Source of book: I own the complete poems of Langston Hughes
This is book one of my official choices for Black History Month this year. (You can see the entire list on this page.) You can also read my post on Hughes’ earlier poems here.
While there are plenty of similarities between the poems of the 1920s and the poems of the 1930s, there are definitely some differences. The 1930s were the Great Depression, the rise of unionism and the Communist party in the United States - both were a response to the plundering of the economy by the bankers and capitalists, the relentless lowering of wages, and the violent response to union activity. All of these find echos in the poems that Hughes wrote during this decade. He praises unionization - envisioning a time when workers benefited from their labor rather than the capitalists. He speaks extensively and favorably of Communism, which many did at that time. This was back when it was morally defensible to side with the Soviets. Stalin’s purges wouldn’t start until the middle of the decade, and wouldn’t really come to light to the West until after World War Two. In many ways, the Soviet Union seemed to be making progress in the world, and succeeding in much of what it attempted. Mao and Pol Pot were still in the future. Later, of course, things would become more complicated, to say the least.

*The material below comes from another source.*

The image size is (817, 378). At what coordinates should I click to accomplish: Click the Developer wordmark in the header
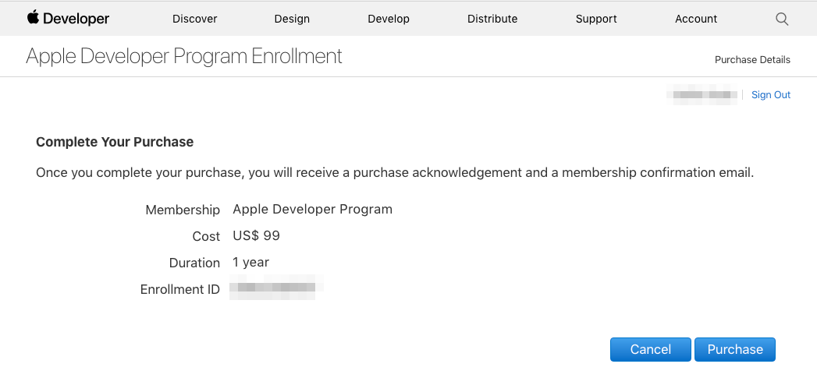tap(76, 19)
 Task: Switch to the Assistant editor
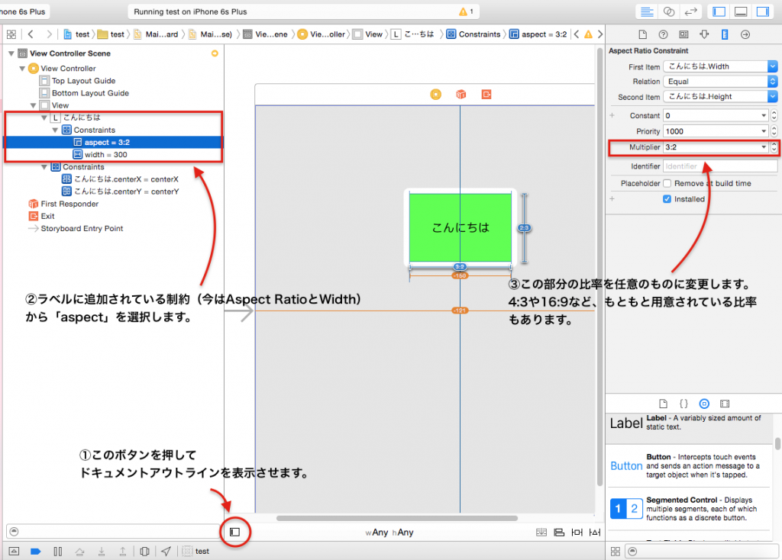point(669,11)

Also in this collection are plenty of poems about the hardships of the Great Depression, which, we easily forget, fell harder on minorities than on whites (as economic downturns still do today.) Also similar to our own time, FDR comes in for criticism for doing too little, and not being “strong” enough against the other party.
Along with the more overtly political are a number of lyric works, blues poems, and truly inspiring visions of the future. Here are my favorites:
Tired
I am so tired of waiting,
Aren’t you,
For the world to become good
And beautiful and kind?
Let us take a knife
And cut the world in two –
And see what worms are eating
At the rind.
Me too, Langston, me too. Hughes also has zero patience with those black folk who choose to sell out to racist whites and tickle their ears. (I can think of a few these days too…)
To Certain Negro Leaders
Voices crying in the wilderness
At so much per word
From the white folks:
"Be meek and humble,
All you niggers,
And do not cry
Too loud.”
Hughes also distrusted the supposedly wise “elders.” This next poem reflects a lot of what I feel about the older generations these days - the ones who I would have loved to have been able to trust and ask for advice. But many of them chose and continue to choose their own wealth and comfort over the futures of their own grandkids. (From climate change on down…) They chose a system of half-truths and lies, evasion, and money. And power. And ultimately, they mostly enriched the ultrawealthy.
Elderly Leaders
The old, the cautious, the over-wise—
Wisdom reduced to the personal equation:
Life is a system of half-truths and lies,
Opportunistic, convenient evasion.
Elderly,
Famous,
Very well paid,
They clutch at the egg
Their master's
Goose laid:
$$$$$
$$$$
$$$
$$
$
It is far too long to quote, but I will link to “Advertisement for the Waldorf-Astoria,” a scathing indictment of the wealthy and their gall to build and advertise an ultra-luxurious playground for aristocrats while everyone else starved. (The Waldof Astoria opened in 1931.) In it, he notes that there are homeless outside its doors, people starving in the alleys behind, and, of course, black people weren’t allowed.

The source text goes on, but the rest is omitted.